§ DOCUMENT EXTRACT
════

It most definitely wasn't. Although it took a while to get to the dancing, when the curtain finally rose, the pleasures were familiar and genuine. We got an impressive physical production; Axel Morgenthaler's lighting, along with Jennifer Tipton's, is the most expressive in the dance world. We also got dancing of sleekness, fervid sensuality and commitment so deep you suspect these performers would jetoff the nearest cliff if King requested it.
There are some fresh and inviting faces in the nine-member LINES. Absent in this 23rd annual opening night show were Gregory Dawson (retired) and Maurya Kerr (on leave). Bowing at home were Adam McKinney and Aesha Ash. McKinley, tallish and very nicely proportioned, arrives from stints at several companies, including B'jart Ballet Lausanne and the Milwaukee Ballet. Ash attracted much attention in the New York City Ballet corps before she departed for Switzerland; much is expected of this dancer with an elegant line and endless spine.

════

§ RECORDS FOR PROCESSING
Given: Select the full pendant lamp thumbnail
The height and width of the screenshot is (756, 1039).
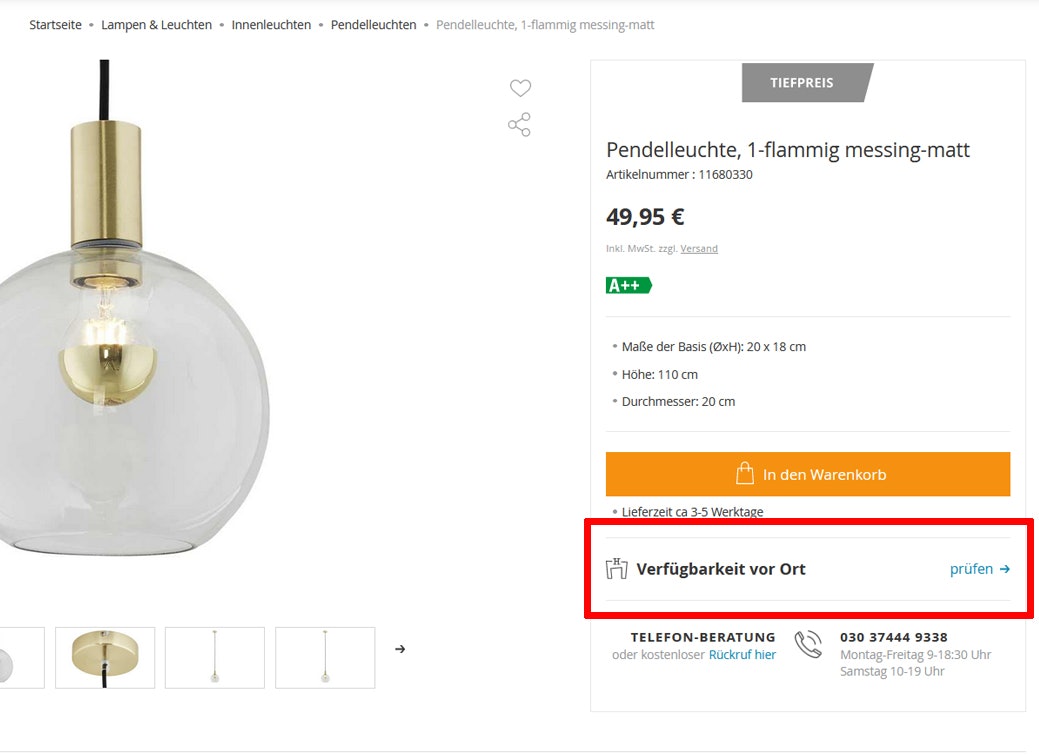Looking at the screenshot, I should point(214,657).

════

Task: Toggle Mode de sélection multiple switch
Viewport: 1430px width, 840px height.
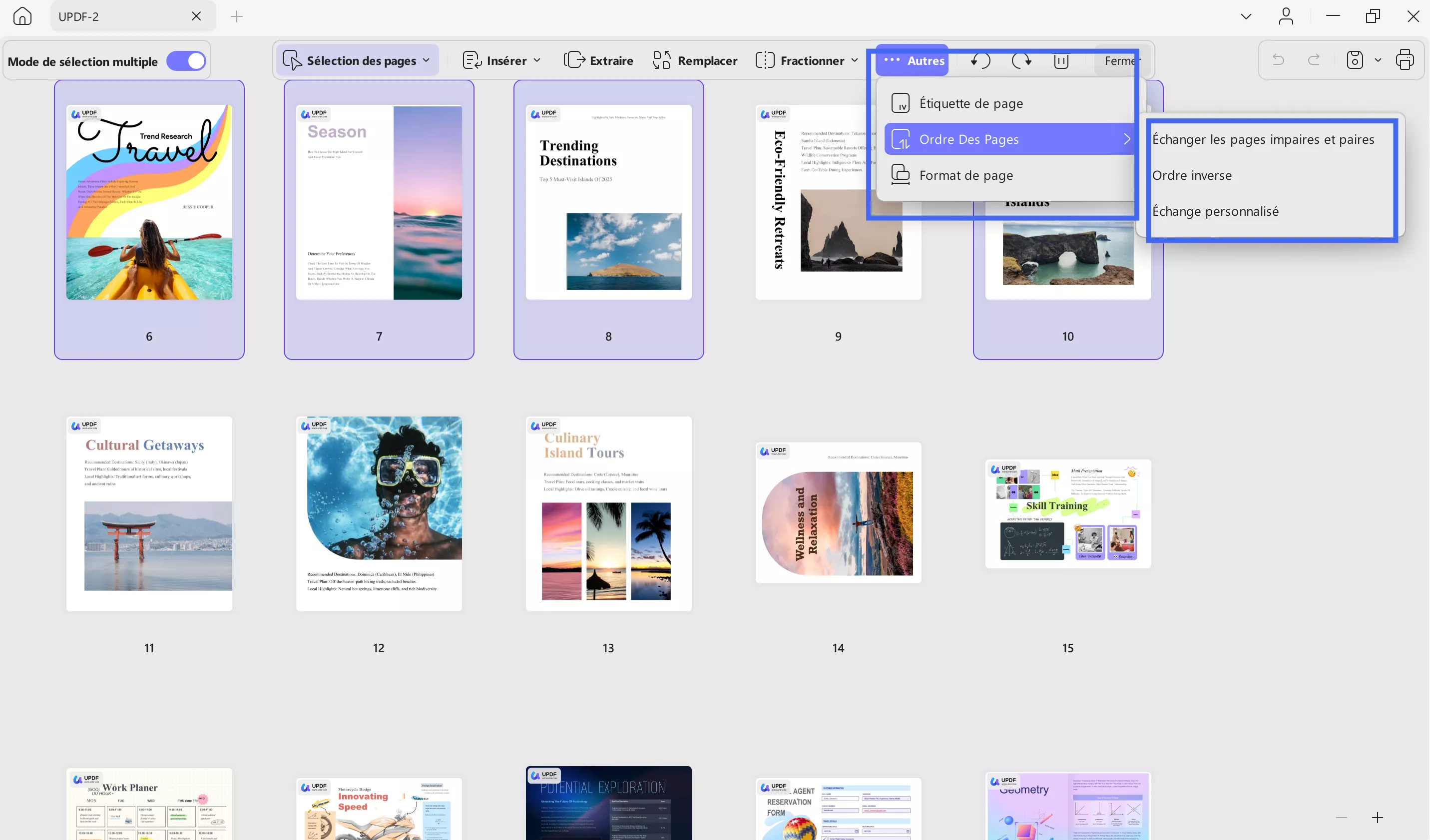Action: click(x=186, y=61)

════

§ TASKS TO CARRY OUT
a) Repeat the part of the dance review between "It most definitely" and "King requested it.", inclusive.
b) Count the lines of the records that contain the string "width", matching case exactly, and give only that number.
The dance review and the records have no connection to each other.

§ REPLIES
a)
It most definitely wasn't. Although it took a while to get to the dancing, when the curtain finally rose, the pleasures were familiar and genuine. We got an impressive physical production; Axel Morgenthaler's lighting, along with Jennifer Tipton's, is the most expressive in the dance world. We also got dancing of sleekness, fervid sensuality and commitment so deep you suspect these performers would jetoff the nearest cliff if King requested it.

b) 2